Bryce fired another question at Kale. “Do you know a man named Gene Teer?”

Kale only stared.

“People sometimes just call him ‘Jeeter.'”

Robine said, “Who is he?”

“Leader of the Demon Chrome,” Bryce said, watching Kale.

“It's a motorcycle gang. Jeeter deals drugs. Actually, we've never been able to catch him at it himself, we've only been able to jail some of his people. We leaned on Jeeter about this, and he steered us to someone who admitted supplying Mr. Kale with grass on a random basis. Not Mrs. Kale. She never bought.”

“Who says?” Robine demanded, “This motorcycle creep? This social reject? This drug pusher? He's not a reliable witness!”

“According to our source, Mr. Kale didn't just buy grass last Tuesday. Mr. Kale bought angel dust, too. The man who sold the drugs will testify in return for immunity.”

With animal cunning and suddenness, Kale bolted up, seized the empty chair beside him, threw it across the table at Bryce Hammond, and ran for the door of the interrogation room.

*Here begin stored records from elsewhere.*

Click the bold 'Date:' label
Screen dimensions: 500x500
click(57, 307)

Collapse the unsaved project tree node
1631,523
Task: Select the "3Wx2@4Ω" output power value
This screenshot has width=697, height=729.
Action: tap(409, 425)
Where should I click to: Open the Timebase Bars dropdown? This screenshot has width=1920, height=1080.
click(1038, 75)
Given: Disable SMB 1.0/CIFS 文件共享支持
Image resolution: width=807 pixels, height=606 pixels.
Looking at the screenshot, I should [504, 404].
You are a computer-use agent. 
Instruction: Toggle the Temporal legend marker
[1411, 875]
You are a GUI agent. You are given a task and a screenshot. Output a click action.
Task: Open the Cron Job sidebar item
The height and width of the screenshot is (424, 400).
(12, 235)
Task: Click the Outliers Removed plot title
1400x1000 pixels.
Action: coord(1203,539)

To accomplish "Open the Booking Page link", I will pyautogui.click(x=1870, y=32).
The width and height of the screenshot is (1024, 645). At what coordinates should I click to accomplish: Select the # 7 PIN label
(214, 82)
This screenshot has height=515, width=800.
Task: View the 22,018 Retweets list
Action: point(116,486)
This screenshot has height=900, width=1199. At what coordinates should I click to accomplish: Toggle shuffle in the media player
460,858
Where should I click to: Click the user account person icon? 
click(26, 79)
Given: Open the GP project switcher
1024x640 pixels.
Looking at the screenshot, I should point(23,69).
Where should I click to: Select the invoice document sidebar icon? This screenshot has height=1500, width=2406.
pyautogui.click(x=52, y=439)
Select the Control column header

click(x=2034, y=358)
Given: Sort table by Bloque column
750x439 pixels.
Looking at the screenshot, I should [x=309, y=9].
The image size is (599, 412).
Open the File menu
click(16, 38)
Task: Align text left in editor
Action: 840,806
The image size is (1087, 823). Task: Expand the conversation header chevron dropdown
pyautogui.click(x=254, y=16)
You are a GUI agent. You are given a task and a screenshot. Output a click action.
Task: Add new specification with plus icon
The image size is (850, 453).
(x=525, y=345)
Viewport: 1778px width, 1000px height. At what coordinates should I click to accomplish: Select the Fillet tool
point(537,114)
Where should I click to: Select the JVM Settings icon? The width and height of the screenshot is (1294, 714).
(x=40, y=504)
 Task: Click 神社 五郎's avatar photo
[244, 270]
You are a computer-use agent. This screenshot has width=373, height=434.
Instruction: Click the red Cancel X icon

By the time the chair had left Kale's hands and was in the air, Bryce was already up and moving, and it sailed harmlessly past his head. He was around the table when the chair crashed to the floor behind him.

Kale pulled open the door and plunged into the corridor.

Bryce was four steps behind him.

Tal Whitman had come off the window ledge as if he'd been blown off by an explosive charge, and he was one step behind Bryce, shouting.

Reaching the corridor, Bryce saw Fletcher Kale heading for a yellow exit door about twenty feet away. He went after the son of a bitch.

Kale hit the crashbar and flung the metal door open.

Bryce reached him a fraction of a second later, as Kale was setting foot onto the macadamed parking lot.

Sensing Bryce close behind him, Kale turned with catlike fluidity and swung one huge fist.

Bryce ducked the blow, threw a punch of his own, connecting with Kale's hard, flat belly. Then he swung again, hitting him in the neck.

Kale stumbled back, putting his hands to his throat, gagging and choking.

Bryce moved in.

But Kale wasn't as badly stunned as he pretended to be. He leaped forward as Bryce approached and grabbed him in a bear hug.

“Bastard,” Kale said, spraying spittle.

His gray eyes were wide. His lips were skinned back from his teeth in a fierce snarl. He looked lupine.